Alex Bruce revint à la PJ après avoir déposé Fred Guedj chez lui. Victor Cheffert parlait au téléphone. Il avait la voix rauque et le nez rouge. Bruce attendit qu’il raccroche et dit :

– Qu’est-ce que tu fous encore ici ? Tu devrais faire du body-body à ta bouillotte à l’heure qu’il est, et dans ton état !

– On trouve toujours quelqu’un de moins bien loti que soi. Sagnac sort du bureau de Martial Logeais. Au bord de la pneumonie. Le commandant m’a demandé de vérifier quelques-uns de ses alibis. Pour Judith, l’avocate et l’hôtesse, il est déjà innocenté. Et toi, qu’est-ce que tu fais là ?

– Besoin de bouger. Je suis venu voir si quelqu’un avait reçu un appel de Martine.

– Nada ! Toujours pas rentrée chez elle et son mobile reste branché sur répondeur. En revanche, une jeune fille est venue te demander. Elle a laissé une enveloppe à ton intention qu’elle a tenu à déposer elle-même en lieu et place.

– Quelle fille ?

– Une jolie brune que tu ne m’as bien sûr jamais présentée. Elle a détaillé ton bureau exigu comme si c’était le Taj Mahal.
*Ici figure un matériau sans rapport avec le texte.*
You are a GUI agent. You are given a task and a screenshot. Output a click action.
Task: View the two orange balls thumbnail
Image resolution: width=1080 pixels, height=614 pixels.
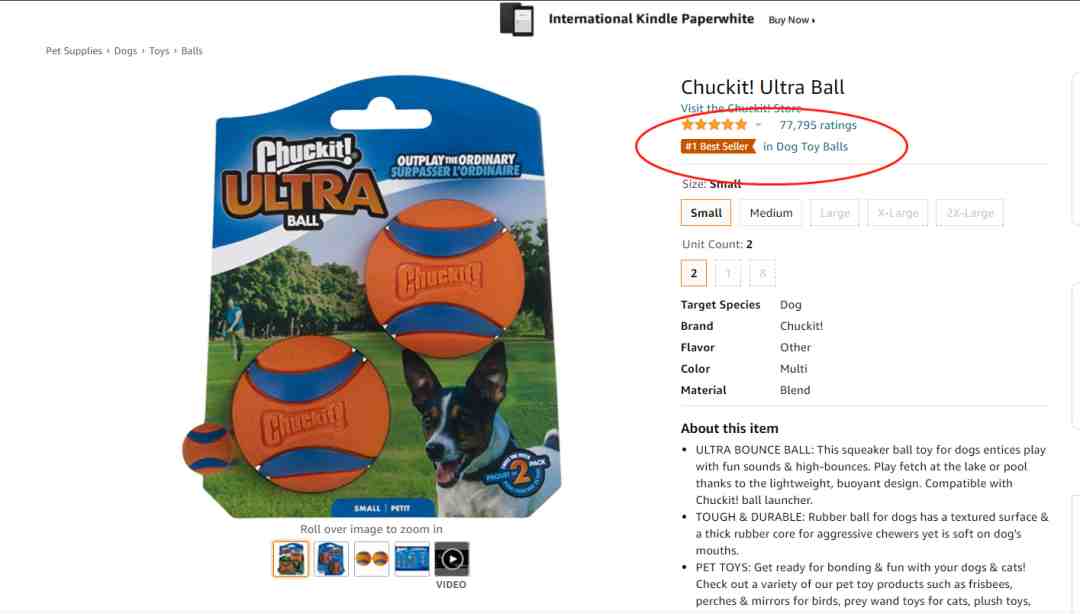coord(372,559)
Bruce téléphona à son domicile afin de consulter son répondeur. Lewine avait peut-être souhaité lui laisser un message personnel. La bande ne recelait qu’une déclaration laconique mais enthousiaste de Guedj au sujet de Cuba et de ses plaisirs. Bruce raccrocha, l’air déçu, puis avisa l’enveloppe. Il l’ouvrit pour découvrir un simple bristol et un texte rédigé d’une écriture régulière :

 

« Je suis passée mais c’était une erreur. Ce poème d’Apollinaire pour te dire adieu. Je t’aime.

Nathalie. »

 

Bruce glissa le bristol dans sa poche. Il se dit qu’il pourrait inviter Nathalie à Cuba avec Guedj. Ils boiraient du rhum. Ils n’iraient pas au bordel. À la place, ils joueraient à la belote à la terrasse des cafés. Fred Guedj tomberait amoureux de Nathalie petit à petit. Et vice versa. Il les laisserait en tête à tête et rentrerait seul à Paris. Dommage pour l’amitié virile. À moins… À moins d’inviter aussi Victor Cheffert.